Peneliti Institute for Criminal Justice Reform (ICJR), Maidina Rahmawati, sepakat bahwa pengguna narkotik membuat lembaga pemasyarakatan kelebihan penghuni. Ia menengarai masalah pada UU Narkotika adalah tidak membedakan pengguna dengan pengedar sehingga pengguna juga dijerat pidana seperti pengedar. "Akhirnya dikirim ke lapas dan membuat overcrowded," katanya saat dihubungi, Ahad, 8 Desember 2024.
Karena itu, ICJR sepakat dengan perubahan kebijakan pemidanaan pengguna narkotik menjadi rehabilitasi. "Kami sepakat pengguna harus direspons dengan pendekatan kesehatan," ucap Maidina. Ia mengatakan lembaganya mendorong revisi UU Narkotika dengan mekanisme dekriminalisasi pengguna narkotik menggunakan pendekatan kesehatan, tapi tidak melulu rehabilitasi medis ataupun sosial. Sebab, berdasarkan laporan narkotik sedunia Kantor Perserikatan Bangsa-Bangsa Urusan Obat-obatan dan Kejahatan (UNODC) pada 2018, hanya satu dari sembilan pengguna yang bermasalah dalam penggunaan narkotik.
Menurut data UNODC pada 2020, hanya 13 persen pengguna narkotik yang mengalami problematic use. Karena itu, ICJR mengusulkan acuan rentang ambang batas narkotik, yang mengacu pada gramasi narkotik yang digunakan saat seseorang ditangkap serta lama jumlah penggunaan dalam rentang tertentu.
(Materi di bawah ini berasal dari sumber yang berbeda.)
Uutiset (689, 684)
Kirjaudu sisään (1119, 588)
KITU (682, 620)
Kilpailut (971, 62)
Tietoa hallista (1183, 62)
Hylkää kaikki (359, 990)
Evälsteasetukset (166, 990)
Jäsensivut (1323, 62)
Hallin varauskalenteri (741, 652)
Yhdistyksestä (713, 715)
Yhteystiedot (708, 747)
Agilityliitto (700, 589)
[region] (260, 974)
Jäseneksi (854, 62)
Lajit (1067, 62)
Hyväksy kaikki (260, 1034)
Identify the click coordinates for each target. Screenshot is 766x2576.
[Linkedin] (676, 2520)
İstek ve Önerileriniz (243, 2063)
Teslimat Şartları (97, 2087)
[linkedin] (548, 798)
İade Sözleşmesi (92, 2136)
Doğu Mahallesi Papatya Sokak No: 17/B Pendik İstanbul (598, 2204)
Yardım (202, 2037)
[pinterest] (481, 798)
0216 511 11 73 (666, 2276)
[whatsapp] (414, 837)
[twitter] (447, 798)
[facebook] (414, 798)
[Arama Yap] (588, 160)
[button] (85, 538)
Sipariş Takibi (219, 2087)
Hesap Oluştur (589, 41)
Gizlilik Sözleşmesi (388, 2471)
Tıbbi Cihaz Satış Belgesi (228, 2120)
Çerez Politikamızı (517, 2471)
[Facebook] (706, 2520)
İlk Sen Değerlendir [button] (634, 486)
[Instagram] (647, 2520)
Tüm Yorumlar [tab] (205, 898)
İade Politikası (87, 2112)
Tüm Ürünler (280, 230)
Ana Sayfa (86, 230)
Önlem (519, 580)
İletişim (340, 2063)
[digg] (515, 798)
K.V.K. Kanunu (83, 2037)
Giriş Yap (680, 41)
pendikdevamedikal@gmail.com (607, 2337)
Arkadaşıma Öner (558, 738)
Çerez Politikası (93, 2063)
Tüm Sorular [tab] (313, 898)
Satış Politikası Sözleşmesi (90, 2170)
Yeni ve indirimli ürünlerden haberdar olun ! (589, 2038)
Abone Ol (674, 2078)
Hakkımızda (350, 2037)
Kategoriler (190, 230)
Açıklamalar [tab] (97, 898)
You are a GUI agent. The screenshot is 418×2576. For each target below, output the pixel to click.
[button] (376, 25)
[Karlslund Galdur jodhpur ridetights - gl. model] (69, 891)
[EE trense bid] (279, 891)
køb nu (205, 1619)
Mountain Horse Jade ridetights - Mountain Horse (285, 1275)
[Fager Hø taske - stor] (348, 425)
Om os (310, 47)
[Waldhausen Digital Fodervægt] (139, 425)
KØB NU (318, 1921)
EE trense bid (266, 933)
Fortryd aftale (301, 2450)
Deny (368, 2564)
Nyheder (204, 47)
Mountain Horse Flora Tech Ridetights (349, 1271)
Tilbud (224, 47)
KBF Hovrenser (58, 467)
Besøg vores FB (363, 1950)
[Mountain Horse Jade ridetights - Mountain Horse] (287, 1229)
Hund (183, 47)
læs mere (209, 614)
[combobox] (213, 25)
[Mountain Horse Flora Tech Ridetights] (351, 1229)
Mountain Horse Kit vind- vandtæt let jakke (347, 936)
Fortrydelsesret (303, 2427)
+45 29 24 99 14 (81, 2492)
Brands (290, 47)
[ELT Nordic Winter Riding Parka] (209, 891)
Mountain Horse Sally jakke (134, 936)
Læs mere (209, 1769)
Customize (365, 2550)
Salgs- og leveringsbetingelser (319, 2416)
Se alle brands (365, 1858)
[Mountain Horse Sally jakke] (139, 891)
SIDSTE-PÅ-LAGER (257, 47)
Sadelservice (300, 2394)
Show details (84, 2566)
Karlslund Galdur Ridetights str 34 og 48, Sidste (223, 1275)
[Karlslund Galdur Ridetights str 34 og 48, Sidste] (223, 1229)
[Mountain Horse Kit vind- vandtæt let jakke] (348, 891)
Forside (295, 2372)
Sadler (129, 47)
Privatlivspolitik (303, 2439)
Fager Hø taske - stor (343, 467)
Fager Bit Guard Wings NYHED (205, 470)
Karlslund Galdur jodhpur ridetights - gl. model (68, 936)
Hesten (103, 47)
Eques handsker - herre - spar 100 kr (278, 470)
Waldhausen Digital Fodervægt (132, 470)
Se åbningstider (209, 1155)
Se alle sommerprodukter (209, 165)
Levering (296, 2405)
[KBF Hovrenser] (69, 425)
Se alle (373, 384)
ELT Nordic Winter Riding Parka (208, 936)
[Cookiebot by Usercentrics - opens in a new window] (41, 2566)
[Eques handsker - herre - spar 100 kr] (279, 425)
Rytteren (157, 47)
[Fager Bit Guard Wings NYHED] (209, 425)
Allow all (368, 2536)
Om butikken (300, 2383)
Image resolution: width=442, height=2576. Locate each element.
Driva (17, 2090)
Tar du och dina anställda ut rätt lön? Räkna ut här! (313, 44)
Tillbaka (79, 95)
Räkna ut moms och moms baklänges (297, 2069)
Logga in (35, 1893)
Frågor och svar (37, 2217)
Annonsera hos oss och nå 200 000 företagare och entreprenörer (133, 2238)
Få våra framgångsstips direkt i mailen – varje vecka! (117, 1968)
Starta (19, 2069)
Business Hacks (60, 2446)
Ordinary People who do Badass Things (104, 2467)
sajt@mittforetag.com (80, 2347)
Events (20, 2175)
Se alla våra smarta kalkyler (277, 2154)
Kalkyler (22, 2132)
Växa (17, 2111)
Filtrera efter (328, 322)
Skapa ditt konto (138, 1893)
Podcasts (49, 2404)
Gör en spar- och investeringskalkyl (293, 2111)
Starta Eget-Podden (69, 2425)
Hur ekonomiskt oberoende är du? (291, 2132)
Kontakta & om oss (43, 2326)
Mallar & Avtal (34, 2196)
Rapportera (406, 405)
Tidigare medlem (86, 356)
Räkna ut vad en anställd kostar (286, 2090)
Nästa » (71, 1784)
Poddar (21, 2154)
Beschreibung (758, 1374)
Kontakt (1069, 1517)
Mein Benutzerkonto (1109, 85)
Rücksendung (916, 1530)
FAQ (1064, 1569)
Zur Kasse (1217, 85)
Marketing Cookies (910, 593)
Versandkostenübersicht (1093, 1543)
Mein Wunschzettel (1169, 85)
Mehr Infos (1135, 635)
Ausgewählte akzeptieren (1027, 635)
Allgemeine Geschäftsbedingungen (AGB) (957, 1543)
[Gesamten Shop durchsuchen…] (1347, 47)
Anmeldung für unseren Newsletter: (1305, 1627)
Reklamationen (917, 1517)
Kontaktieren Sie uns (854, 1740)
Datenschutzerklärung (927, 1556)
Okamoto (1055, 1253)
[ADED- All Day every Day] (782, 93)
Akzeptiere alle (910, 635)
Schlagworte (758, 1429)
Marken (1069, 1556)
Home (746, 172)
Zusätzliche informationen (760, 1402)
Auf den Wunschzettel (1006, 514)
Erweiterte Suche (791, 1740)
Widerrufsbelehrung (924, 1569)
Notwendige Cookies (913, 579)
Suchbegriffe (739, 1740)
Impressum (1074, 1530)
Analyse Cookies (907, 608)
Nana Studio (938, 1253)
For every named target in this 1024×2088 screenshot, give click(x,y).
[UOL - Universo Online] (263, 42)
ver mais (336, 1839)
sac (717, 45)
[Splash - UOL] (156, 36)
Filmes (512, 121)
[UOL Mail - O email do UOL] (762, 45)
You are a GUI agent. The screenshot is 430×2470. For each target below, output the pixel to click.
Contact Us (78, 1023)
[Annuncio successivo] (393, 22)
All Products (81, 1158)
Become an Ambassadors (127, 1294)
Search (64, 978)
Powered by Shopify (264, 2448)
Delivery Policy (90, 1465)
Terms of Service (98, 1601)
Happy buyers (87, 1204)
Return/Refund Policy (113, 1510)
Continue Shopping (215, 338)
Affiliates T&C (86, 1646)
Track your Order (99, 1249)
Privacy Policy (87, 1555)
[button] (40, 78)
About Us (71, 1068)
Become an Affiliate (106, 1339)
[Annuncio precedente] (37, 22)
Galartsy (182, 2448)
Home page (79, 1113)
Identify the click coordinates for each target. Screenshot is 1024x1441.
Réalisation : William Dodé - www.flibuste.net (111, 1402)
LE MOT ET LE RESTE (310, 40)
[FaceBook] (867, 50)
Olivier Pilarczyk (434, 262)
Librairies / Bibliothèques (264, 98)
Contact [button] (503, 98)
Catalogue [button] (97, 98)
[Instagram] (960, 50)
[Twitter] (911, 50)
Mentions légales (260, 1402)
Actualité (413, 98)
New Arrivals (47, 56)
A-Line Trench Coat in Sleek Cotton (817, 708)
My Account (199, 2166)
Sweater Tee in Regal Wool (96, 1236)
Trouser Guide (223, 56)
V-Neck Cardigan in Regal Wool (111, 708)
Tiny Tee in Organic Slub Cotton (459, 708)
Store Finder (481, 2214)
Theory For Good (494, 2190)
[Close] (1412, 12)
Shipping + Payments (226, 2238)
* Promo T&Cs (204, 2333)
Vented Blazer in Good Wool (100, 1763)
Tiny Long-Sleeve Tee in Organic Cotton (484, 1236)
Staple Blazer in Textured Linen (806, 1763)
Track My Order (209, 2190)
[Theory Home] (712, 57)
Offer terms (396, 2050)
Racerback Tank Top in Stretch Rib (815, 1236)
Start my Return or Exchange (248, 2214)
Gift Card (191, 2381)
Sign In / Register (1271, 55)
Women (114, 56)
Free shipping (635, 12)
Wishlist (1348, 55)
Kemudian intervensinya akan didasarkan pada kondisi personalnya, seperti konseling, konseling rutin, rehabilitasi jalan, atau rehabilitasi inap. "Dalam rancangan undang-undang yang masih di Dewan Perwakilan Rakyat, skema ini belum masuk. Tapi dalam revisi pemerintah, hal ini akan diusulkan ke DPR," ucap Maidina.
Hal senada diungkapkan peneliti ICJR, Girlie Aneira Ginting. Ia menuturkan mekanisme ini akan membuat tidak semua pengguna narkotik yang dipenjara akan direhabilitasi. "Kalau semua pengguna narkotik direhabilitasi, ibaratnya hanya pindahin tempat dari penjara ke panti rehab," ujarnya pada Ahad, 8 Desember 2024.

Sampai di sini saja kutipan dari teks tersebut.